--- Available data Enclosed Below ---

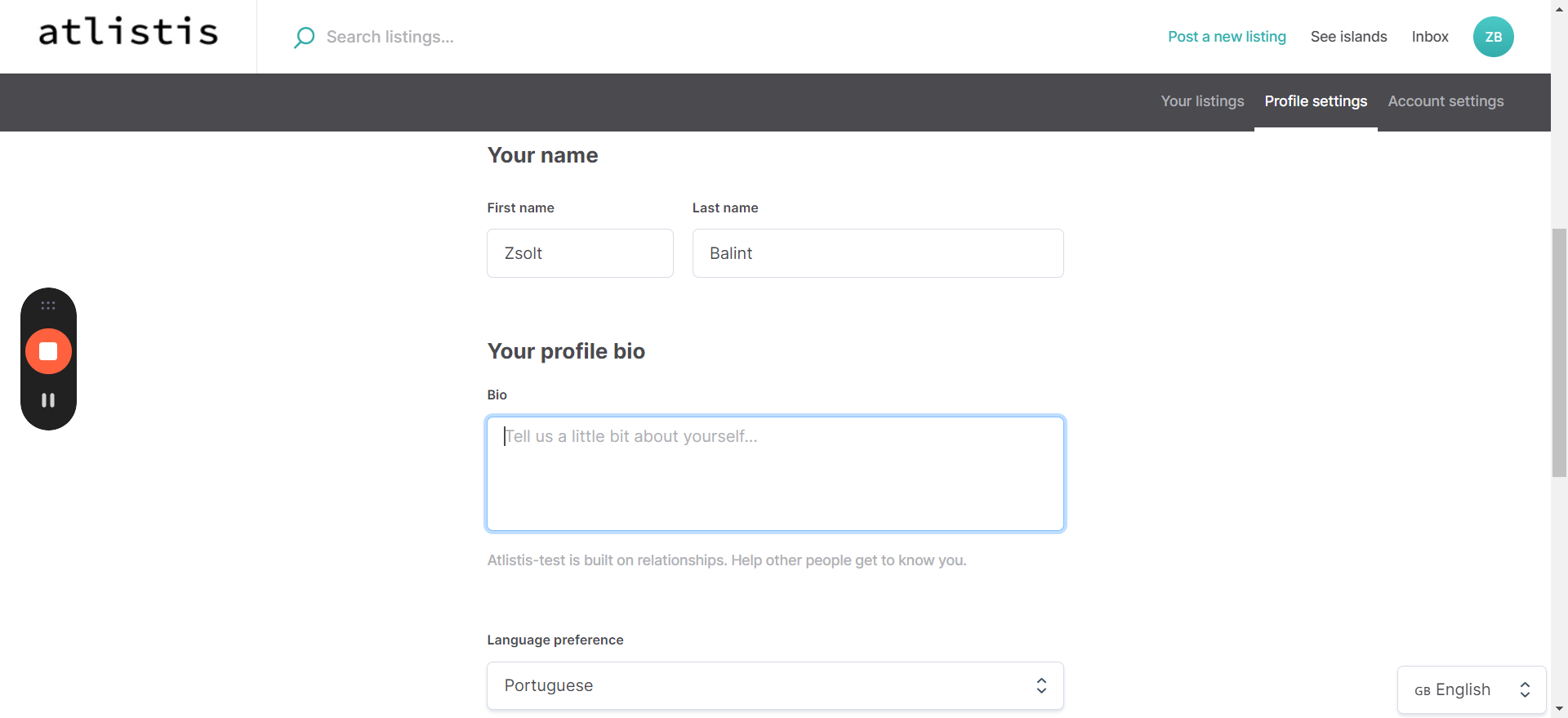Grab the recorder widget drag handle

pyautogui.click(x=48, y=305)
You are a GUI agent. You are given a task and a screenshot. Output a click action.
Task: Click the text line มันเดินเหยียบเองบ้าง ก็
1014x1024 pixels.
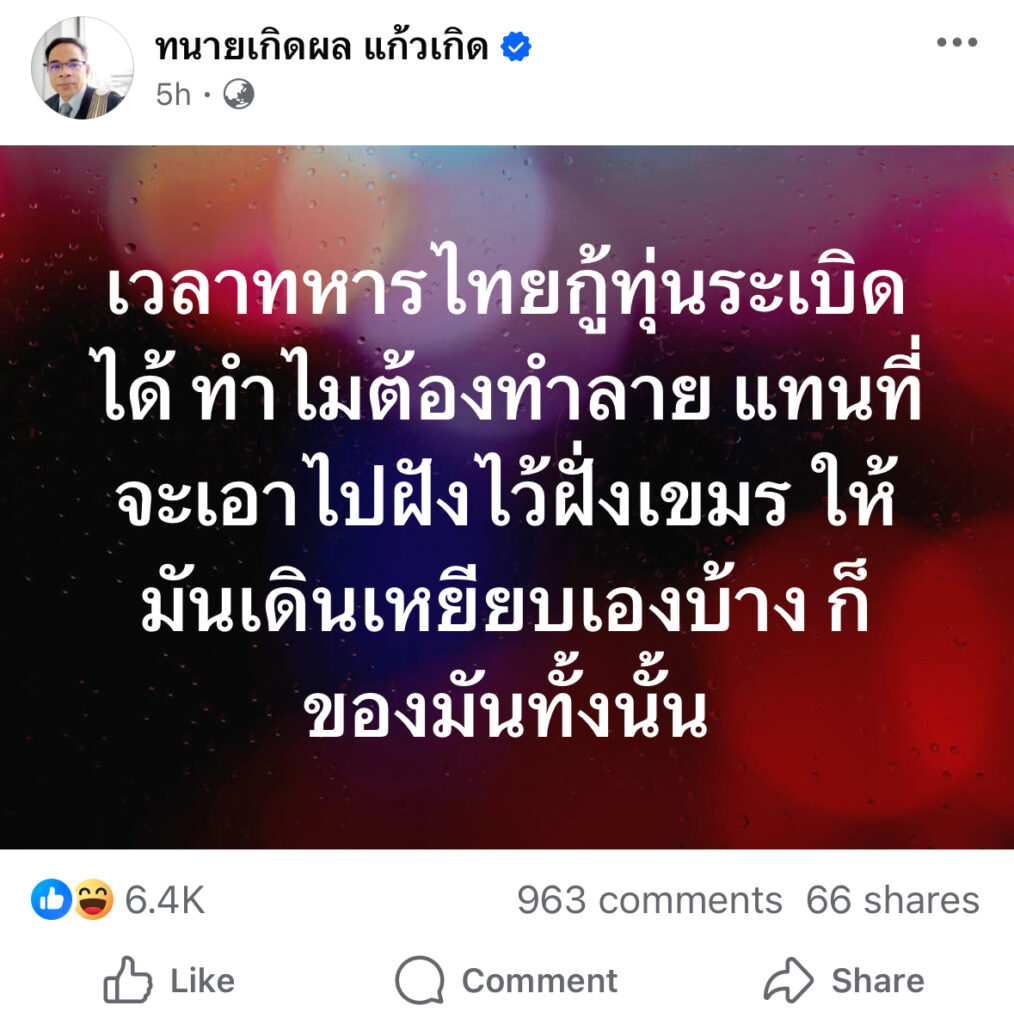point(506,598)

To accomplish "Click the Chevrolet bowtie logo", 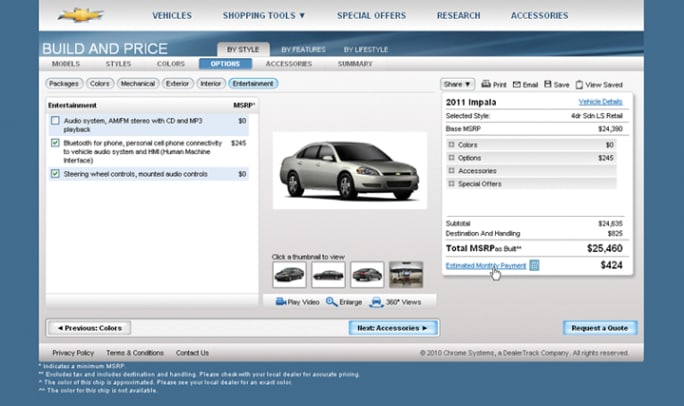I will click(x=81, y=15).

--- End of Enclosed Available data ---
--- Available data Enclosed Below ---

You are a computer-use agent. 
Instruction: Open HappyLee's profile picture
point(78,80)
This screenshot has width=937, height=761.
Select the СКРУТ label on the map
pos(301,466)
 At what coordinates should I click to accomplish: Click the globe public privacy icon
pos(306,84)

--- End of Enclosed Available data ---
--- Available data Enclosed Below ---

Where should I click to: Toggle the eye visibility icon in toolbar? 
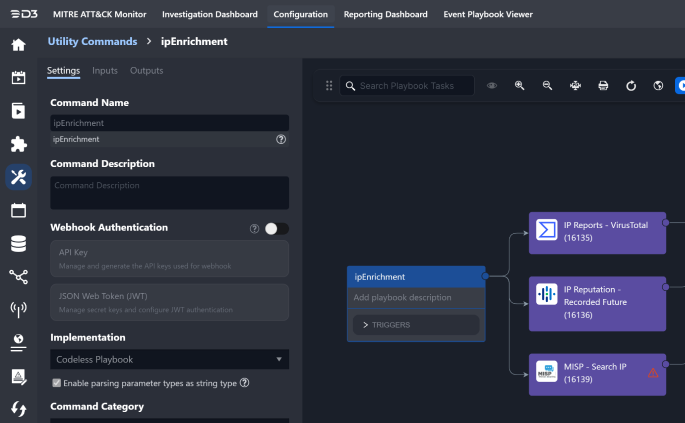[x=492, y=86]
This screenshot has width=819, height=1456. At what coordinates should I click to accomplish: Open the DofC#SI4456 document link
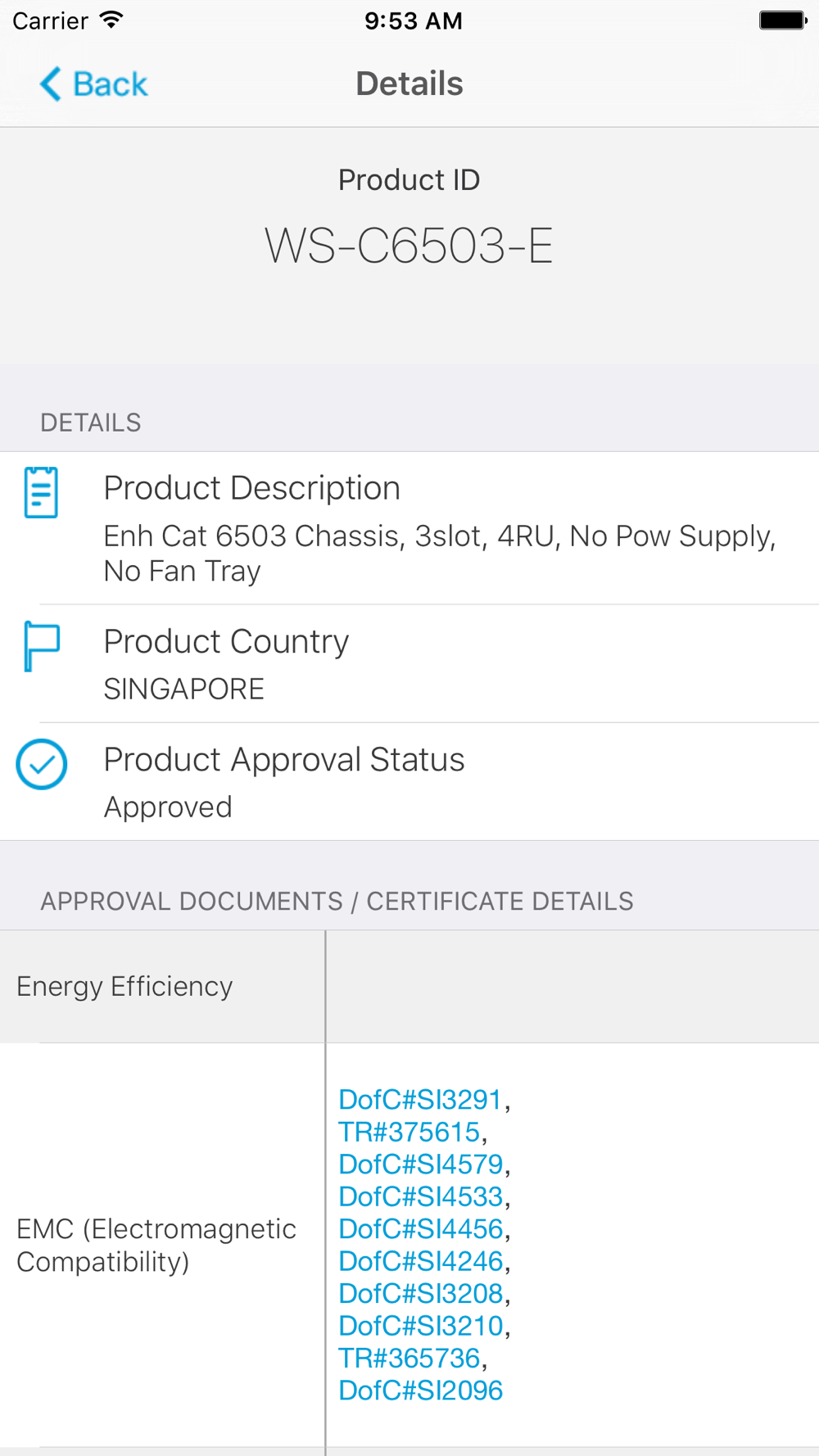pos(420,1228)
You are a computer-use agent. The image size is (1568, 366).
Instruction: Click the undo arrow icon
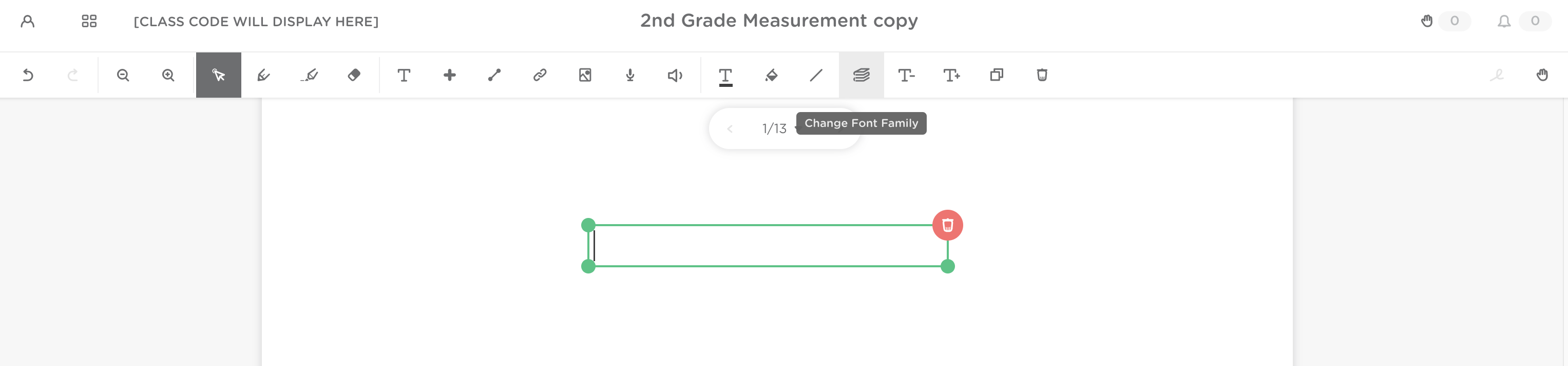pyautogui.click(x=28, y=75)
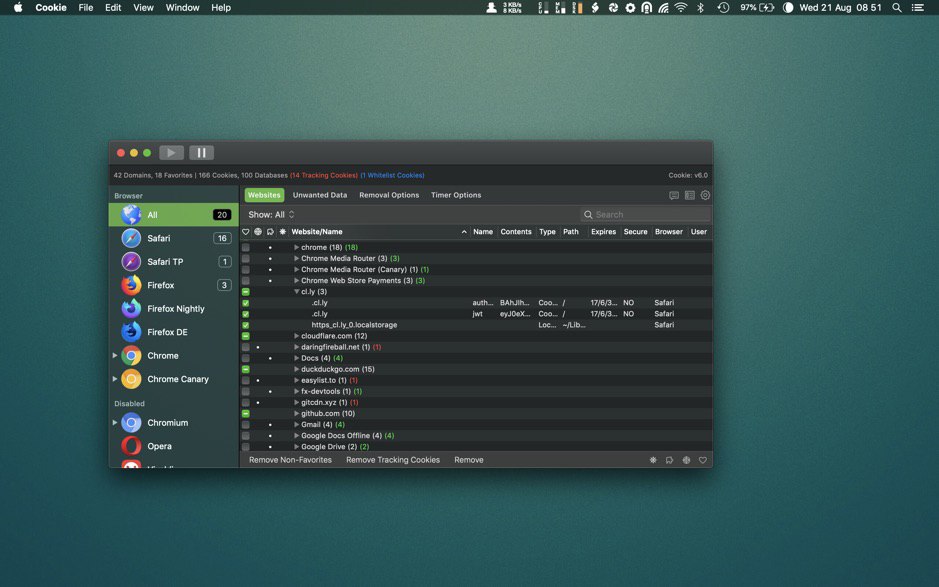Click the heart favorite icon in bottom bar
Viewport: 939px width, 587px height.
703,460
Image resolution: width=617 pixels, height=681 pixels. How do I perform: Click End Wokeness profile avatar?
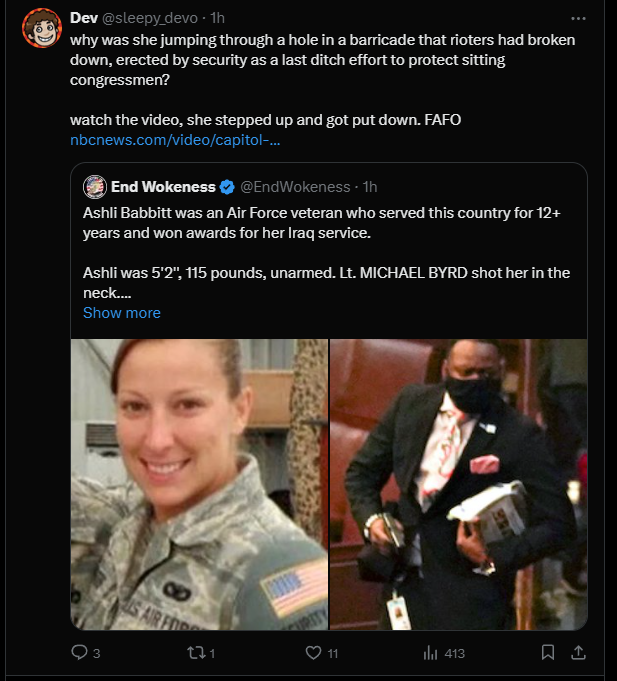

--- End of Enclosed Available data ---

_What is needed_
Using the records above, repeat exactly the run of lines that starts with the line with "You are a computer-use agent. The" and goes on through the line with "Image resolution: width=617"; omit each picture.

_Task response_
You are a computer-use agent. The image size is (1568, 366).
Instruction: Click the undo arrow icon
pyautogui.click(x=28, y=75)
Click the heart favorite icon in bottom bar
Viewport: 939px width, 587px height.
703,460
Image resolution: width=617 pixels, height=681 pixels. How do I perform: Click End Wokeness profile avatar?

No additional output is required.